L’aile thérapeutique était plus calme, l’atmosphère plus lourde, mais sans être oppressante. Les murs étaient bordés d’étagères remplies de livres et de bacs contenant des fournitures artistiques, créant une ambiance propice à la créativité et à la réflexion. J’expliquai brièvement les bases des séances individuelles et de groupe qui se déroulaient ici. Skyler répondit par un simple "hmm", son attention dérivant vers les fenêtres où le soleil pénétrait, projetant de longues ombres au sol.

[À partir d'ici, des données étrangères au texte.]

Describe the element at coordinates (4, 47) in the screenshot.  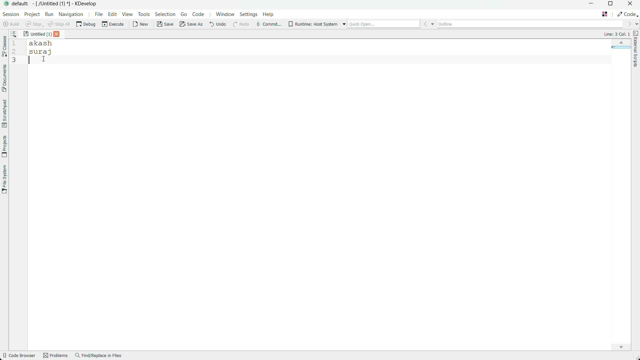
I see `classes` at that location.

Finalement, nous atteignîmes l’aile ouest, et je poussai la porte de la salle de musique. L’atmosphère à l’intérieur était nettement différente—plus légère, presque solennelle. La lumière du soleil inondait la pièce, illuminant des rangées d’instruments alignés contre les murs : guitares, claviers, batteries, et même un tourne-disque vintage posé dans un coin. Une légère odeur de bois ciré et de cordes métalliques flottait dans l’air, ancrant la salle dans une ambiance de sérénité. C’était un lieu qui semblait vivant, même dans son calme.

« C’est ici que tu passeras le plus de temps, » dis-je, me mettant de côté pour le laisser entrer.

Il hésita sur le seuil, ses yeux se fixant presque immédiatement sur les guitares. L’assurance habituelle de sa posture se relâcha légèrement, ses épaules s’abaissant alors qu’il entrait. Il tendit la main, effleurant le bois poli d’une guitare accrochée au mur. Son pouce traça un motif invisible le long des cordes, un mouvement lent et réfléchi.

« Bel équipement, » dit-il doucement, sa voix dépourvue de son tranchant habituel. Sa main alla chercher le médiator en argent qui pendait à son cou, ses doigts l’ajustant distraitement, comme pour se rassurer.

Je croisai les bras, l’observant attentivement.« La salle de musique est un espace sécurisé permettant aux résidents d’explorer leur créativité. Nous organisons des sessions de groupe deux fois par semaine, mais ils peuvent l’utiliser à leur guise, tant qu’ils respectent les règles. »

Skyler se tourna vers moi, un sourcil levé. « Les règles, hein ? Vous adorez ça ici, pas vrai ? »

« Elles sont nécessaires, » répondis-je en laissant transparaître une pointe de fermeté dans ma voix. « Surtout pour quelqu’un comme toi, qui semble penser que la rébellion est une qualité de personnalité. »

Son sourire s’effaça un instant, son expression se durcit, avant qu’un air moqueur ne réapparaisse rapidement. « Touché. »

Je lui tendis une feuille plastifiée. « Voici l’emploi du temps de la salle de musique, accompagné d’une liste de tâches que j’attends que tu accomplisses. Aujourd’hui, cela signifie nettoyer les instruments et organiser les partitions. Et pas de jeu, sauf pendant une session. »

« Compris, chef, » répondit-il avec un salut ironique.

Ignorant sa pique, je me dirigeai vers la porte. « Je repasserai plus tard pour vérifier. Essaie de ne rien casser. »

Alors que je m’éloignais, je ne pus m’empêcher de jeter un coup d’œil par la petite fenêtre de la porte. Skyler était toujours là, les doigts planant au-dessus des cordes d’une guitare, la tête inclinée, comme si le poids de la salle venait finalement de s’abattre sur lui. L’assurance et le sarcasme avaient disparu, remplacés par quelque chose de plus calme. Quelque chose de réel.

Peut-être que Gabby avait raison. Peut-être qu’il y avait plus chez Skyler West que je ne l’avais imaginé. Mais s’il voulait réussir ici – s’il voulait être autre chose qu’une épine dans mon pied – il me faudrait trouver un moyen de l’atteindre.

Et connaissant Skyler, ça ne serait pas une mince affaire.